Saturday, May 19, 2007

Blood alcohol content (BAC) or blood alcohol concentration is the concentration of alcohol in blood. It is measured either as a percentage by mass, by mass per volume, or a combination. For example, a BAC of 0.20% can mean 2 grams of alcohol per 1000 grams of an individual's blood, or it can mean 0.2 grams of alcohol per 100 millilitres of blood.
In many countries, the BAC is measured and reported as grams of alcohol per 1000 millilitres (1 litre) of blood (g/1000 mL). Because the specific gravity of blood is very close to the specific gravity of water (its main component), the numerical values for BAC (%, percent) and (g/1000 mL, permille) do not differ to any consequential degree other than the placement of the decimal point.
The number of drinks consumed is a very poor measure of intoxication largely because of variation in physiology and individual alcohol tolerance.
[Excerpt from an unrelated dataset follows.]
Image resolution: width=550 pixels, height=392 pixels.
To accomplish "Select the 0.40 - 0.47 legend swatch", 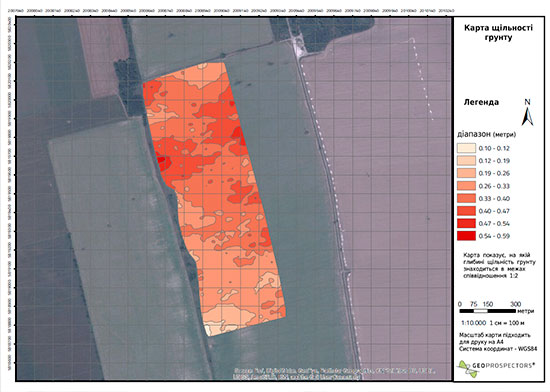I will coord(466,211).
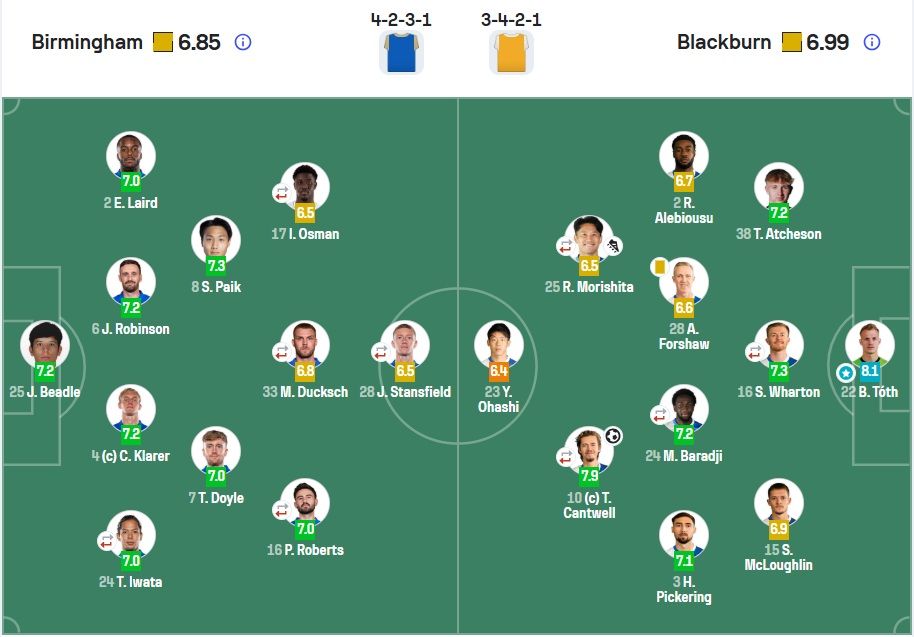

However, it is generally accepted that the consumption from sober of two standard drinks (containing a total of 20 grams) of alcohol will increase the average person's BAC roughly 0.05% (a single standard drink consumed each hour after the first two will keep the BAC at approximately 0.05%), but there is much variation according to body weight, gender, and body fat percentage. Furthermore, neither BAC nor the number of drinks consumed are necessarily accurate indicators of the level of impairment. Tolerance to alcohol varies from one person to another, and can be affected by such factors as genetics, adaptation to chronic alcohol use, and synergistic effects of drugs.
Alcohol content in blood can be directly measured by a hospital laboratory. More commonly in law enforcement investigations, BAC is estimated from breath alcohol concentration (BrAC) measured with a machine commonly referred to as a Breathalyzer which is a genericized trademark.

Test assumptions:

Blood alcohol tests assume the individual being tested is average in various ways. For example, on average the ratio of BAC to breath alcohol content (the partition ratio) is 2100 to 1. In other words, there are 2100 parts of alcohol in the blood for every part in the breath. However, the actual ratio in any given individual can vary from 1300:1 to 3100:1, or even more widely. This ratio varies not only from person to person, but within one person from moment to moment. Thus a person with a true blood alcohol level of .08 but a partition ratio of 1700:1 at the time of testing would have a .10 reading on a Breathalyzer calibrated for the average 2100:1 ratio.
A similar assumption is made in urinalysis. When urine is analyzed for alcohol, the assumption is that there are 1.3 parts of alcohol in the urine for every 1 part in the blood, even though the actual ratio can vary greatly.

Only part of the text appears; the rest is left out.